• _Text_
----
Published April 11, 2008 09:53 pm - It is, perhaps, rare that a federal judge sits in awe of a person the judge has just sentenced to 3 years in prison. But, the judge said, the strong, charismatic personality that Brent J. Detelich has used as a force for good, can easily be turned to manipulate people to their detriment.
Brent Detelich to spend 3 years in prison for chiropractic billing fraud
By Joe Pinchot
Herald Staff Writer
HERMITAGE
—
It is, perhaps, rare that a federal judge sits in awe of a person the judge has just sentenced to 3 years in prison.
Friday, U.S. District Court Judge Joy Flowers Conti, Pittsburgh, said she was impressed with the ability of Brent J. Detelich to help people turn their lives around, as he had done his own.
“You are, in many ways, extremely remarkable as a person,” Judge Conti told Detelich. “You have a lot of good qualities. Look at what you’ve done to help people with their lives.”
But, the judge said, the strong, charismatic personality that Detelich has used as a force for good, can easily be turned to manipulate people to their detriment.
----
• _Given records_
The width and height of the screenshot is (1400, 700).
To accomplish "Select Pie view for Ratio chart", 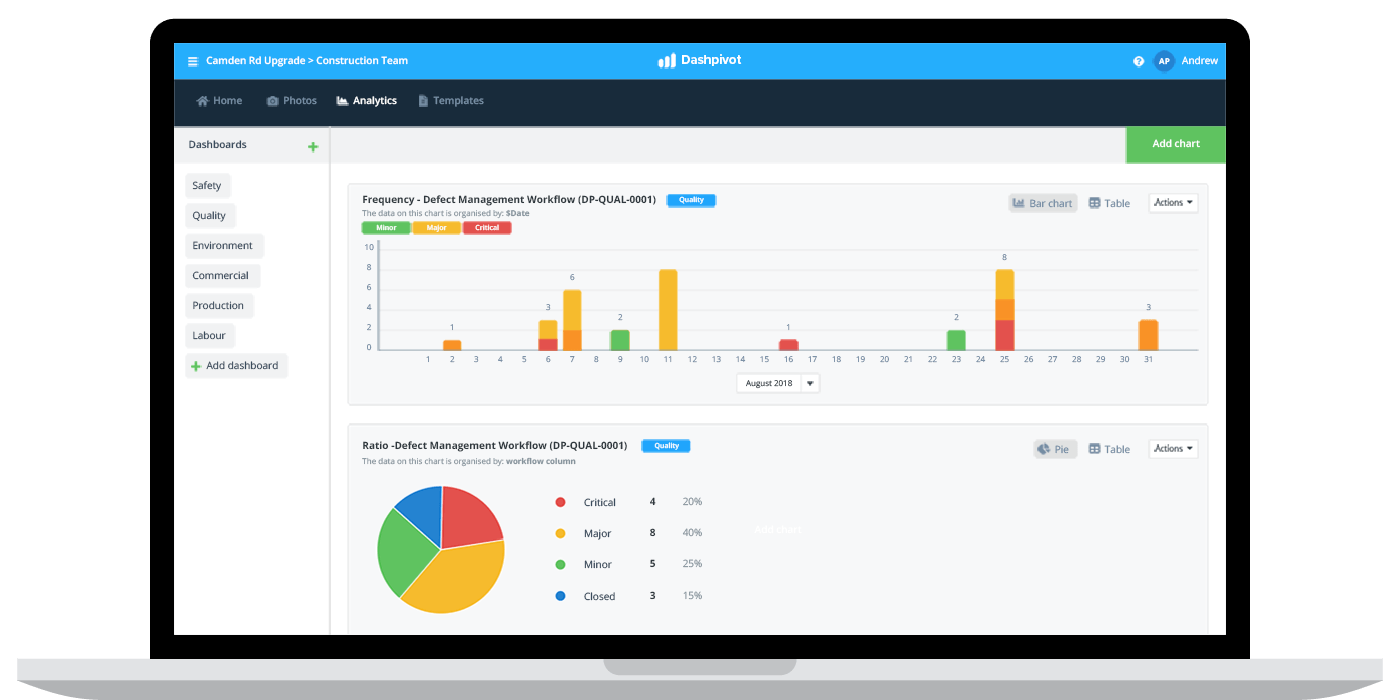I will coord(1054,449).
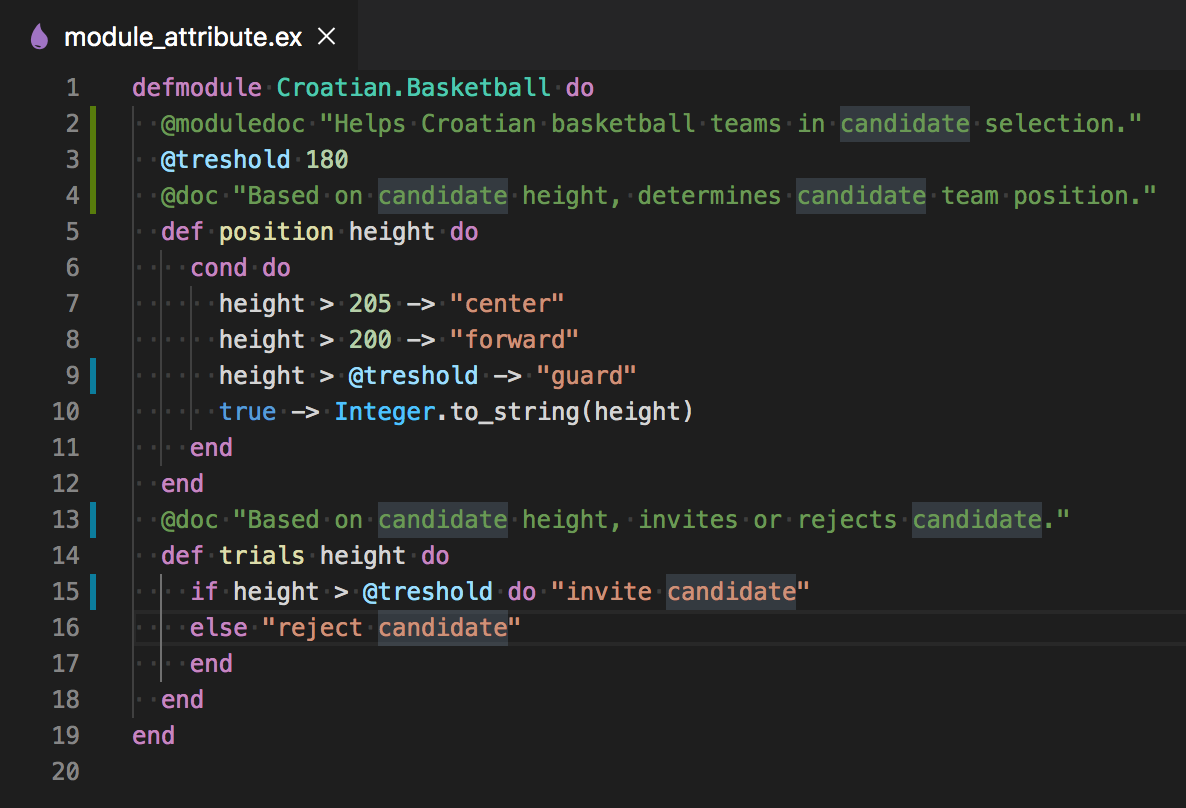The width and height of the screenshot is (1186, 808).
Task: Click the blue change indicator at line 9
Action: [95, 375]
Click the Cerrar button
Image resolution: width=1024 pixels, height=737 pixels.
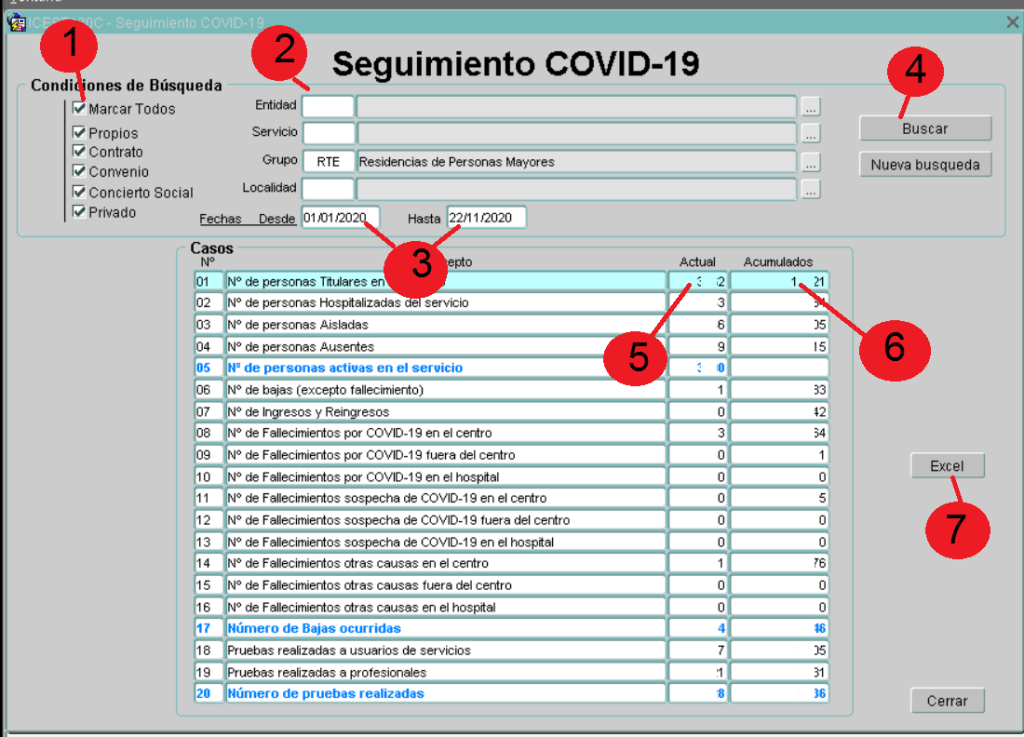click(x=947, y=701)
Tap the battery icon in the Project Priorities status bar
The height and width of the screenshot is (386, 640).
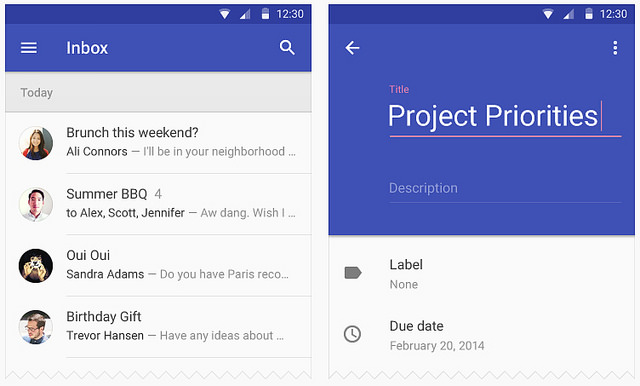(589, 14)
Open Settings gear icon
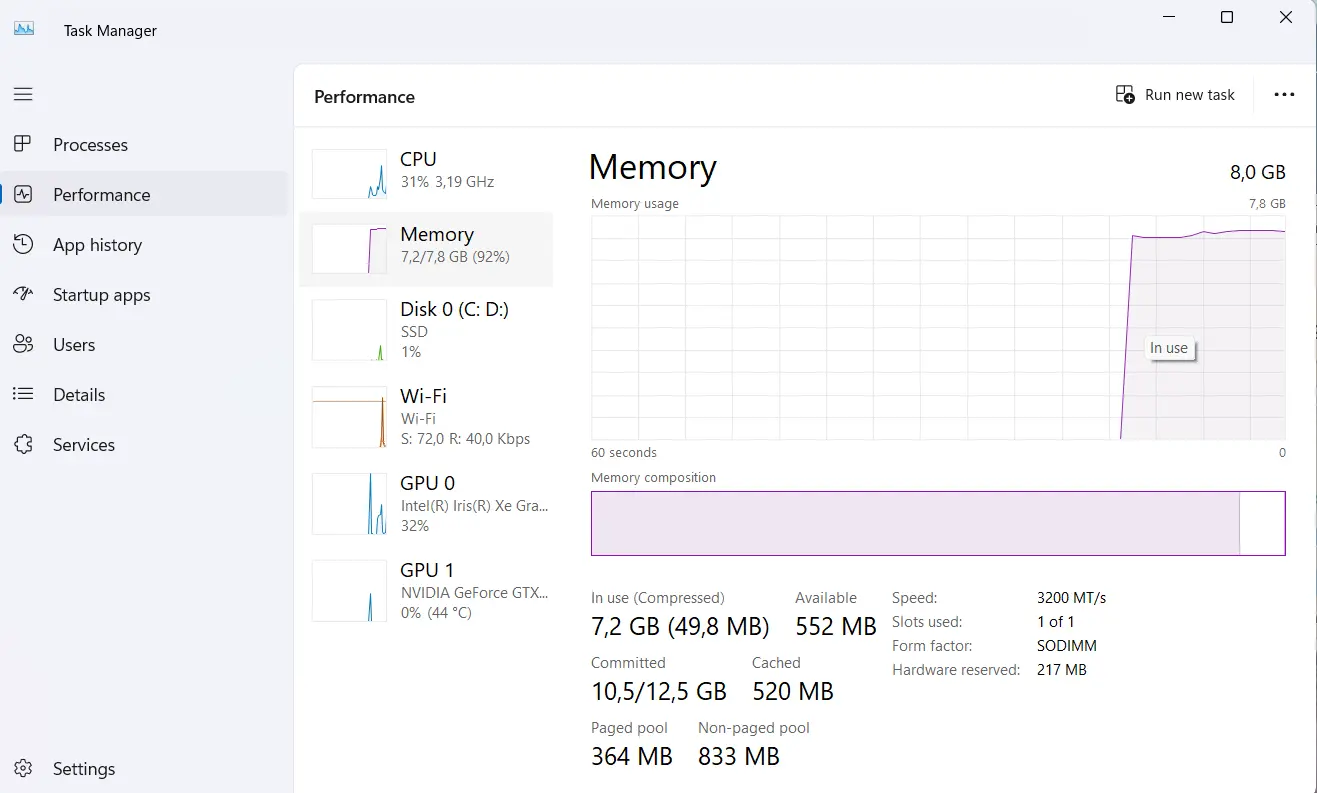The height and width of the screenshot is (793, 1317). (x=23, y=768)
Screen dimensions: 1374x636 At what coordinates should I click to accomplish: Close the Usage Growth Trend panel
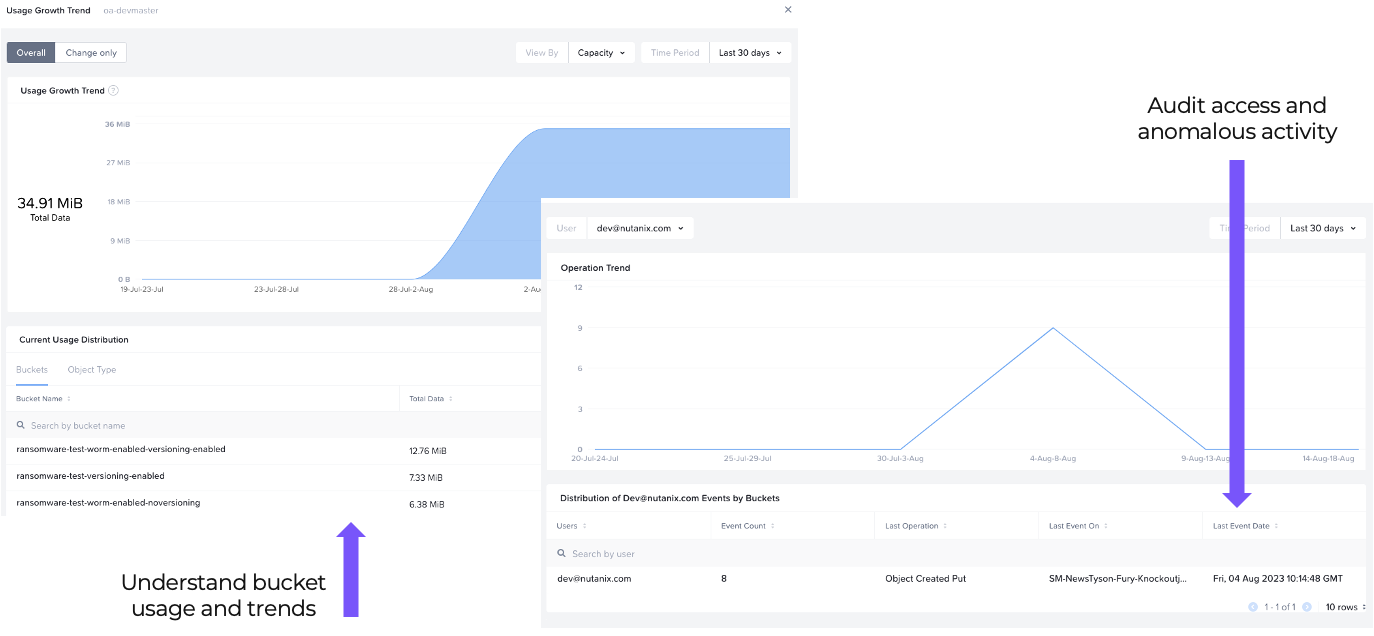click(788, 10)
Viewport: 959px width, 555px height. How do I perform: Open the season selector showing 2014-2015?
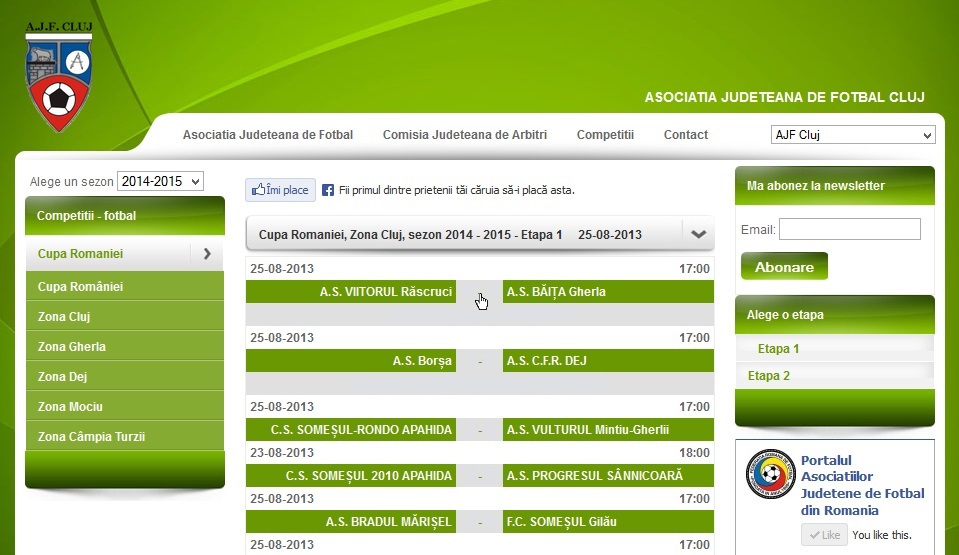(160, 182)
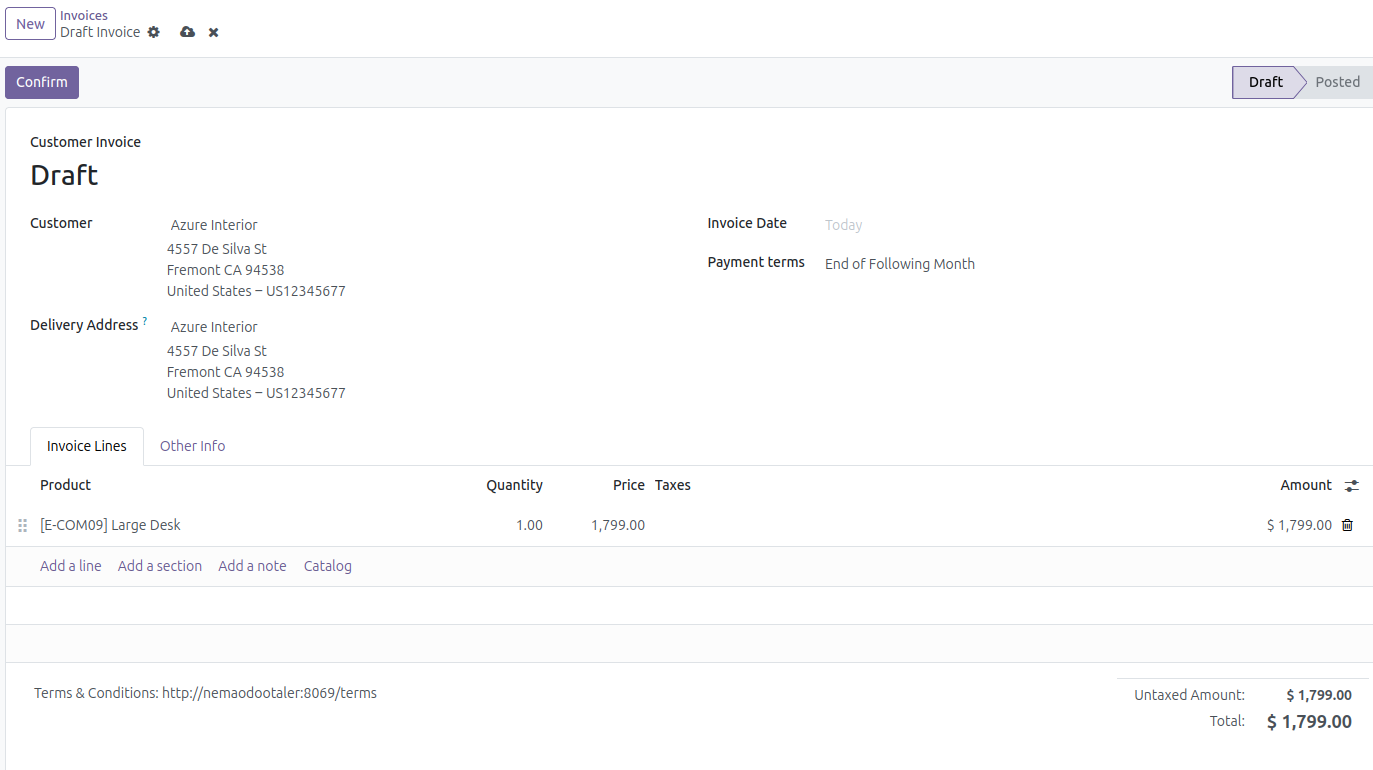Image resolution: width=1373 pixels, height=770 pixels.
Task: Switch to the Other Info tab
Action: pyautogui.click(x=192, y=446)
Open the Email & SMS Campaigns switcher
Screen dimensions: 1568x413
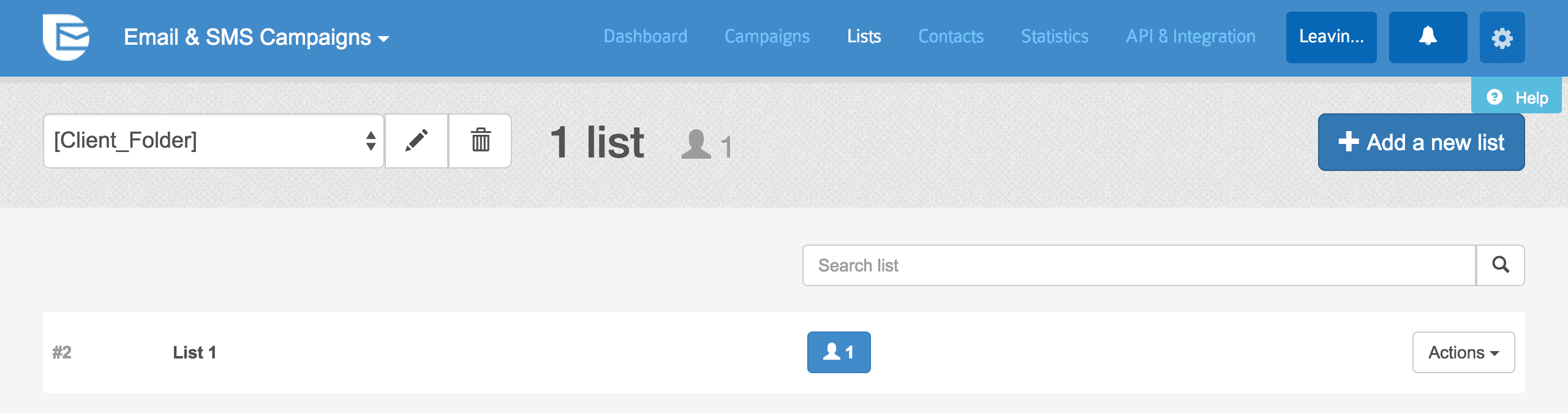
----
• _Exercise A_
Copy the sentencing article between "Published April 11, 2008" and "done his own.", inclusive, and swap "prison" for "jail".
• _Exercise B_
Pick up the article on Detelich's sentencing right after its last sentence and keep it going.
The listing has nothing to do with the article on the sentencing.

• _Expected answer A_
Published April 11, 2008 09:53 pm - It is, perhaps, rare that a federal judge sits in awe of a person the judge has just sentenced to 3 years in jail. But, the judge said, the strong, charismatic personality that Brent J. Detelich has used as a force for good, can easily be turned to manipulate people to their detriment.
Brent Detelich to spend 3 years in jail for chiropractic billing fraud
By Joe Pinchot
Herald Staff Writer
HERMITAGE
—
It is, perhaps, rare that a federal judge sits in awe of a person the judge has just sentenced to 3 years in jail.
Friday, U.S. District Court Judge Joy Flowers Conti, Pittsburgh, said she was impressed with the ability of Brent J. Detelich to help people turn their lives around, as he had done his own.

• _Expected answer B_
“I am so troubled ... by that other side of your personality,” she said.
Detelich, 38, of Clearwater Fla., formerly of Hermitage and Clark, was convicted by a jury 13 months ago of health care fraud and mail fraud for billing Highmark Inc. for services never rendered to patients.
While Detelich has made no public statements on the case, his attorney Robert J. Ridge of Thorp Reed & Armstrong, Pittsburgh, said Detelich has admitted all along that he was guilty of some of the wrongdoing alleged by the government.
Detelich’s beef has been with the indictment.
Ridge noted that the government abandoned two prongs of the three-prong scheme alleged in the indictment, and he has maintained all along that the U.S. Attorney’s Office, Pittsburgh, waited too long to get an indictment, violating the five-year statute of limitations on the charges.
The jury and Judge Conti disagreed.
While recognizing Detelich’s transformation from a substance abusing party boy and less-than-stellar father and husband to a devoted family man, compassionate friend and model citizen, Judge Conti said evidence of Detelich manipulating others has been documented as late as 2005, long after family members and friends said he had turned his life around.
The judge noted secret tape recordings made of Detelich in conversation with former employee Donald K. Proper and Proper’s wife, Beverlee, in 2002, and Detelich and friend David Dusha in 2005.
The FBI asked the Propers and Dusha to try to get Detelich to discuss the dealings at the former Detelich Chiropractic and Advanced Medical and Holistic of Hermitage, both formerly of Hermitage.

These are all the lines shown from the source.